I must admit I tripped a little on this month’s theme of Hospitality. My first thought about it was something vague about serving coffee to guests. Then some half-memories surfaced from my stint many years ago of being a maid in a motel and the “hospitality” department, with an overtone of institutionalism that is somehow unsettling.

But our tradition asks us to go deeper into the substance of things, so I attempted to move beyond those initial thoughts and feelings. I found Dominique Christina’s distinction between definition and meaning (which she talked about in her sermon last Sunday) incredibly useful in this endeavor. My initial ideas of hospitality are my definition of it. But the meaning of it—that has so much more possibility.

In his Ploughshare article this month, Eric Bliss talks about the hospitality of giving of ourselves. Of noticing and engaging with other people. That idea resonated with me. I often struggle with that myself, the fear of being judged or rejected, and this kind of hospitality is a good reminder that it’s not about me. It’s about the other people, welcoming them, making room for them in our lives.

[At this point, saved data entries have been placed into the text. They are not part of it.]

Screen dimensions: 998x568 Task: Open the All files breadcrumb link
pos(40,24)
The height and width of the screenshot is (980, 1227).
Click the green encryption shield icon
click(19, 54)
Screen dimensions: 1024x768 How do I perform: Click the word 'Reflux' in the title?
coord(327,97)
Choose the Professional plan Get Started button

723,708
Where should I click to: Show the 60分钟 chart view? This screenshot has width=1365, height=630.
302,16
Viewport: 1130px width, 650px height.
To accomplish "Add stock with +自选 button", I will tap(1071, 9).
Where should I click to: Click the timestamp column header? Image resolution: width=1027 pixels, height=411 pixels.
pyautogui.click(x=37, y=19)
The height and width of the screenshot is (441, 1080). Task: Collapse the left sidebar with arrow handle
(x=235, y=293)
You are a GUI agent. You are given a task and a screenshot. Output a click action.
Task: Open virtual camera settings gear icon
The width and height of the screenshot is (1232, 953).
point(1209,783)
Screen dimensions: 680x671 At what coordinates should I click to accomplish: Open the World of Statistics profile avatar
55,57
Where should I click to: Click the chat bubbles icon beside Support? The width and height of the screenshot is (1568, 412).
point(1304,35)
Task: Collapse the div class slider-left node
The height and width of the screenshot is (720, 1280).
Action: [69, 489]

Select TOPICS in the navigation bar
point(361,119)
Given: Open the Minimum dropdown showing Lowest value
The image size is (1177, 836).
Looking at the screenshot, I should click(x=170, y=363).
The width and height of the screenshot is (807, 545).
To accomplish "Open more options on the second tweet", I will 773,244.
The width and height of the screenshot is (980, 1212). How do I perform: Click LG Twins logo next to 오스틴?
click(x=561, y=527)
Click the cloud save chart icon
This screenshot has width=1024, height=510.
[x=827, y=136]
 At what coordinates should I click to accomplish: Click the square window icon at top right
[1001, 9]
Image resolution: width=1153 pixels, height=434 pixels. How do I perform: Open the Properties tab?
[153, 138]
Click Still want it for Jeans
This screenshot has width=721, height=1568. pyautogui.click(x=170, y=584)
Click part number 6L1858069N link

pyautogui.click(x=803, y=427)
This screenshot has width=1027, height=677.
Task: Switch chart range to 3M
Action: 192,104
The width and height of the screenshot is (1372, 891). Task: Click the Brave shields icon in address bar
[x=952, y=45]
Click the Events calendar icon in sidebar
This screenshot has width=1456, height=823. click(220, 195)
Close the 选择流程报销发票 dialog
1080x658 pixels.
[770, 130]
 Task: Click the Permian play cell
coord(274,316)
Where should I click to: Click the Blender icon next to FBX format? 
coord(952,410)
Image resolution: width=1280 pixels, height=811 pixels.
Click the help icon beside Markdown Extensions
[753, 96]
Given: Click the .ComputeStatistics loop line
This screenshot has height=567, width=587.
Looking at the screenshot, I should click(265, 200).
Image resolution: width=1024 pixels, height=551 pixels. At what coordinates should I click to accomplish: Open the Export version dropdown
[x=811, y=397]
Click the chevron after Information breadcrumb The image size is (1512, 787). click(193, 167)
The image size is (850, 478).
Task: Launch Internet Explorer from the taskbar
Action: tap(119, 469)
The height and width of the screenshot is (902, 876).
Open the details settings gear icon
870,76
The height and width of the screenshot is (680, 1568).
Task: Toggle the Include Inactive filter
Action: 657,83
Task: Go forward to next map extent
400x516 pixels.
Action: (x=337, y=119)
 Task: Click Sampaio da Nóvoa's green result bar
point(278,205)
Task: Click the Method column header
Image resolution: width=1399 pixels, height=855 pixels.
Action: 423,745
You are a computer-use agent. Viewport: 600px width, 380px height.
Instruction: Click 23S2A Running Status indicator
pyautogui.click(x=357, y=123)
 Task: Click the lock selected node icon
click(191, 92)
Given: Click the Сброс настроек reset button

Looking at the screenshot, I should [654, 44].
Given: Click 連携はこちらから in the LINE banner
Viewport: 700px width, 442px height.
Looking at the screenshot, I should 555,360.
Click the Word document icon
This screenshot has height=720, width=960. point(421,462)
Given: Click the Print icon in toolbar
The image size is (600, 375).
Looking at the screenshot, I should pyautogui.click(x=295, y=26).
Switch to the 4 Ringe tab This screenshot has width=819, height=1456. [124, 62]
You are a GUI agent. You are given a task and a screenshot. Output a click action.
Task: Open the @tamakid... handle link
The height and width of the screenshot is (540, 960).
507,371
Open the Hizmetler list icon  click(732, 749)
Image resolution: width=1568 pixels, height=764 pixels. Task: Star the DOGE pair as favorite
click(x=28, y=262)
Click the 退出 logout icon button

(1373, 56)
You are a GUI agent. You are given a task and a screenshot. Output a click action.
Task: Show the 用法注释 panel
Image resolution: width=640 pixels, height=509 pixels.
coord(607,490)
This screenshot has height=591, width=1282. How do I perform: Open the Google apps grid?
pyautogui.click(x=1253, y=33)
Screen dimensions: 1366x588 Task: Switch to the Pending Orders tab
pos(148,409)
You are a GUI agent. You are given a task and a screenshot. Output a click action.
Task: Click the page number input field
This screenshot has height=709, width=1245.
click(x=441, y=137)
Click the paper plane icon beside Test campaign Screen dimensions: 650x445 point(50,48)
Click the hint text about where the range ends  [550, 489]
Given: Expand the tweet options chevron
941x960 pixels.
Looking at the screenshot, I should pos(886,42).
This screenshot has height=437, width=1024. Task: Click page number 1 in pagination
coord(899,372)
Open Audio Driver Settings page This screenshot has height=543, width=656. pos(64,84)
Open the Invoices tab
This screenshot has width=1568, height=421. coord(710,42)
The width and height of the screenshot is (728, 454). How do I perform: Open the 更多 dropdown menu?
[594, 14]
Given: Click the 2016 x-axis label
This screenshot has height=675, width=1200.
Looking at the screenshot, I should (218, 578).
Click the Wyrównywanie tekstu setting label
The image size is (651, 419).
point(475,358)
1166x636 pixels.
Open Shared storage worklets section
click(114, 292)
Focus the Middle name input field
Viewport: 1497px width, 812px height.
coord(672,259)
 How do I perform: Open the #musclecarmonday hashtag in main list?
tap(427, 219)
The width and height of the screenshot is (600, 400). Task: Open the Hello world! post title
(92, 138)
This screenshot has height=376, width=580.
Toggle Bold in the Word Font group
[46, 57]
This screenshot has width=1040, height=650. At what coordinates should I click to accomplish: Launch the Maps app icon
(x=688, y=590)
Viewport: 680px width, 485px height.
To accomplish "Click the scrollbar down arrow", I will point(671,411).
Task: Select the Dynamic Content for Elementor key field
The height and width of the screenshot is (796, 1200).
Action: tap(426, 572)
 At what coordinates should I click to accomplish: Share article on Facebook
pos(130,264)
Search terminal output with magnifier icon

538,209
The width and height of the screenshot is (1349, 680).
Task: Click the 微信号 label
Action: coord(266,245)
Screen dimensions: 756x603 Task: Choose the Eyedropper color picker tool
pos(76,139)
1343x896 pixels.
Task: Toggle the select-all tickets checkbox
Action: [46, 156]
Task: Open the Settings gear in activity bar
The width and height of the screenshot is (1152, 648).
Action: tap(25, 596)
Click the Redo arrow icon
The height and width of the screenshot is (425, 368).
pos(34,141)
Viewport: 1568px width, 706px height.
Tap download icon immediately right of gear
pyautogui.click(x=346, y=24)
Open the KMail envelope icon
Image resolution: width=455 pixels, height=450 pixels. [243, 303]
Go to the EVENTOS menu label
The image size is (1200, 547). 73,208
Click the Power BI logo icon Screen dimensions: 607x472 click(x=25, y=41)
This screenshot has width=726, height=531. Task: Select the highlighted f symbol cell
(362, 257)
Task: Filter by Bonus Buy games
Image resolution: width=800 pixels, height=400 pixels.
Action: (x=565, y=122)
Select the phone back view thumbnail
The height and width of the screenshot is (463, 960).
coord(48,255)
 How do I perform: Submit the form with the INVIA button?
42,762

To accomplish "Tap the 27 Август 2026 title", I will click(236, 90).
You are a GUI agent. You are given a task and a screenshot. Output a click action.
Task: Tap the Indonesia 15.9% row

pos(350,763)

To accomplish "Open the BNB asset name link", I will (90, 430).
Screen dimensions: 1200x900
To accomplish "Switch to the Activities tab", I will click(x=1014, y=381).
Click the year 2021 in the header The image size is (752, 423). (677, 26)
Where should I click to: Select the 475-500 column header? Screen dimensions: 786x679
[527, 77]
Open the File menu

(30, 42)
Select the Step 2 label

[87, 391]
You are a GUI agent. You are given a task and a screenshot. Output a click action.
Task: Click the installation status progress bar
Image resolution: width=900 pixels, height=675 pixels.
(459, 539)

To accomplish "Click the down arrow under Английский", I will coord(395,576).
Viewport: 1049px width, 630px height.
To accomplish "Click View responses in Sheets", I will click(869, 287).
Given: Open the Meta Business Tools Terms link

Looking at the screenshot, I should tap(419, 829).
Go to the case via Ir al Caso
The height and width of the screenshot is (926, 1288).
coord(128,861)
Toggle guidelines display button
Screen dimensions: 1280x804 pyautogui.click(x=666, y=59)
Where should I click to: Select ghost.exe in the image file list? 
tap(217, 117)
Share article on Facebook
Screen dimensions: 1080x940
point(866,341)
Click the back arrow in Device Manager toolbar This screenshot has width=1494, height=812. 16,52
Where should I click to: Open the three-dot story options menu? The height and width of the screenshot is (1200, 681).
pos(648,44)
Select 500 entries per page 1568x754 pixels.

We have a wonderful opportunity as a community to practice hospitality this month—to enact it, as Dominique described. Beth Chronister, whom we hired as our ministerial resident/assistant minister, starts her work with us next week. At our next board meeting, we’ll be welcoming Beth with a “start-up” event facilitated by Nancy Bowen from the Mountain Desert District office of the UUA. We’ll be looking at how we can best work together and what our expectations and responsibilities are. Diving deeply into how we “make room” for Beth in our organization and governance structure and in our community. In other words, hospitality.

I love that our tradition pushes us to really look at our assumptions and initial responses to things. I invite you to consider what hospitality means in your life, and how we as a community can practice radical hospitality in welcoming Beth—and each other—into our lives.